Isu-isu Nasionalisme selalu menjadi topik perbincangan hangat di semua lapisan masyarakat terutama di pihak kubu Islam. Karena memang yang selalu berisik ialah orang-orang Islam sayap kanan.
Allah berfirman:
ولو انّا كتبنا عليهم أن اقتلوا أنفسكم أو اخرجوا من دياركم ما فعلوه الاّ قليل منهم
Artinya: “Dan sesungguhnya jika seandainya kami perintahkan kepada mereka (Orang-orang munafik): ‘bunuhlah dirimu atau keluarlah kampung halamanmu!’ niscaya mereka tidak akan melakukan nya, kecuali sebagian kecil dari mereka…” (Q.S. An-Nisa’: 66)

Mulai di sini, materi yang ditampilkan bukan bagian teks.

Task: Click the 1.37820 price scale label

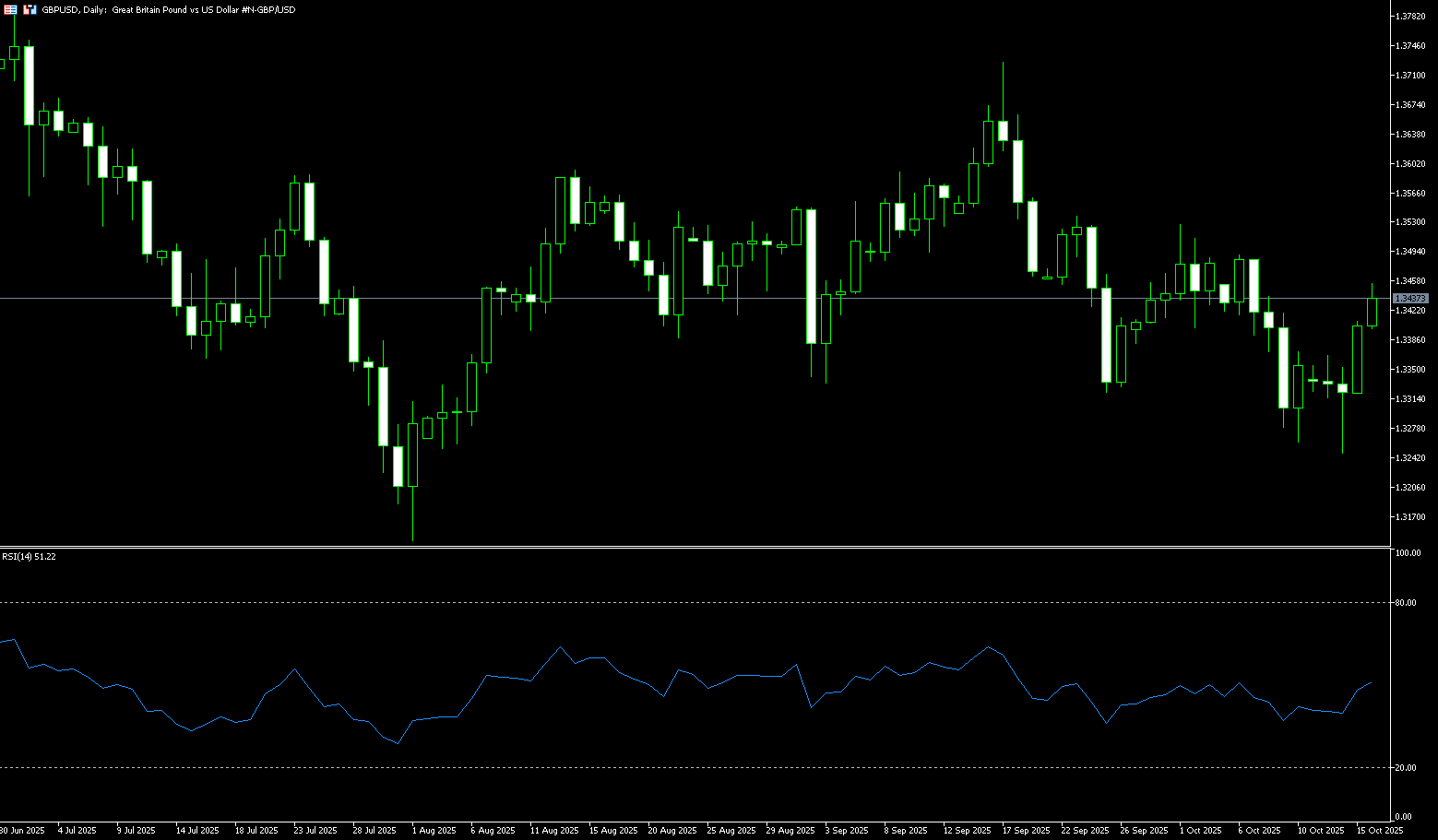Action: coord(1410,17)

Dari ayat diatas kemudian Syaikh Wahbah Zuhaily dalam tafsirnya al- Munir fi al-Aqidah wa al-Syaria’ah wa al-Manhaj menyebutkan: “Dalam firman Allah أو اخرجوا من دياركم terdapat isyarat cinta tanah air dan ketergantungan orang dengannya, dan Allah menjadikan keluar dari kampung halaman sebanding dengan bunuh diri, dan sulitnya hijrah dari tanah air.” (Wahbah al-Zuhaily, al- Munir fi al-Aqidah wa al-Syaria’ah wa al-Manhaj, Damaskus, Dar el-Fikr, 1418 H, Juz 5, hal. 144).

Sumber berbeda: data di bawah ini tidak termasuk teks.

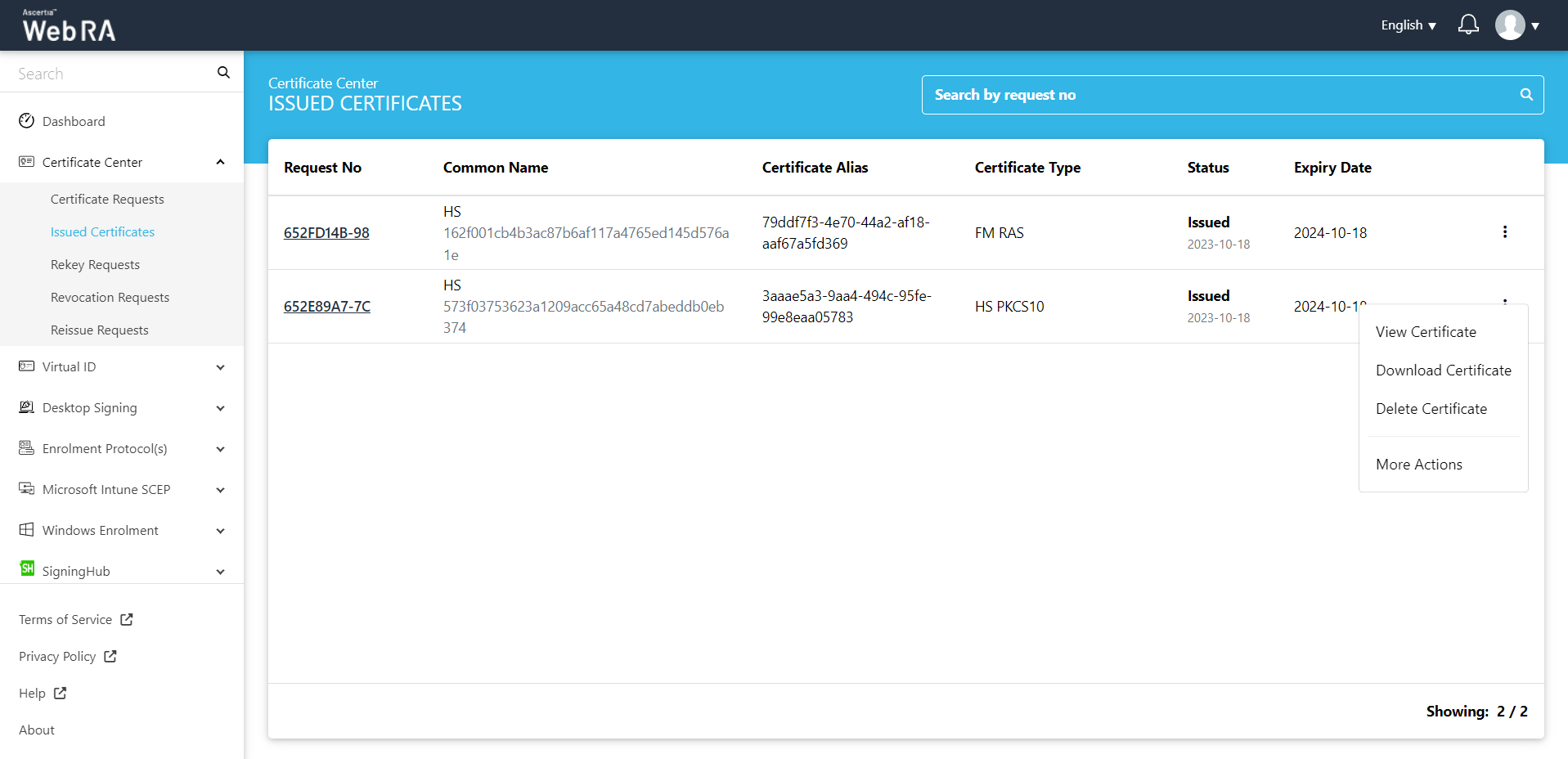Expand the Desktop Signing section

Pada abad ke-18 Nasionalisme muncul di daratan Eropa. Nasionalisme muncul karena adanya persamaan sikap dan perilaku dalam memperjuangkan nasib yang sama. Menurut Hans Kohn Nasionalisme ialah suatu paham yang menempatkan kesetiaan tertinggi individu kepada negara dan bangsa. Sedangkan Ernest Renant menyatakan Nasionalisme ada ketika muncul keinginan untuk bersatu. Kemudian pada abad ke-20 Nasionalisme menyebar dan berkembang di wilayah Asia, Afrika dan Amerika Latin. Tumbuh dan berkembanganya Nasionalisme ini dipengaruhi oleh para ilmuan dan budayawan. Ada dua unsur yang sangat penting dalam Nasionalisme, yaitu Persatuan dan Kemerdekaan. (Nasionalisme Asia, Feri Sugianto, Dewarti Press, Kalimantan Barat, Cetakan I, 2018, hal. 5)
Fakta ini menjadikan sebagian muslim mamang dalam menerapkan sikap nasionalisme, terutama orang-orang Islam sayap kanan. Menurut mereka apa-apa yang berasal dari negara Barat itu haram. Pada 30 November 2012, Felix Siauw membuat Tweet pada akun twitter nya yang berbunyi “membela Nasionalisme nggak ada dalilnya, nggak ada panduannya | membela islam jelas pahalanya, jelas contoh tauladannya”. Namun, mayoritas muslim bersikap moderat atau menerima Nasionalisme selama hal itu sejalan dengan agama Islam.
Di Indonesia sendiri banyak sekali ulama yang memiliki sikap nasionalisme (cinta tanah air). Seperti K.H. Wahab Chasbullah, Kyai Diponegoro (Pangeran Diponegoro), dan K.H. Hasyim (mbah Hasyim).
Peran Kyai Wahab dalam Nasionalisme diantaranya:
Pertama, beliau membangun spirit Nasionalisme dalam jiwa rakyat Indonesia ketika mereka hendak melawan penjajahan.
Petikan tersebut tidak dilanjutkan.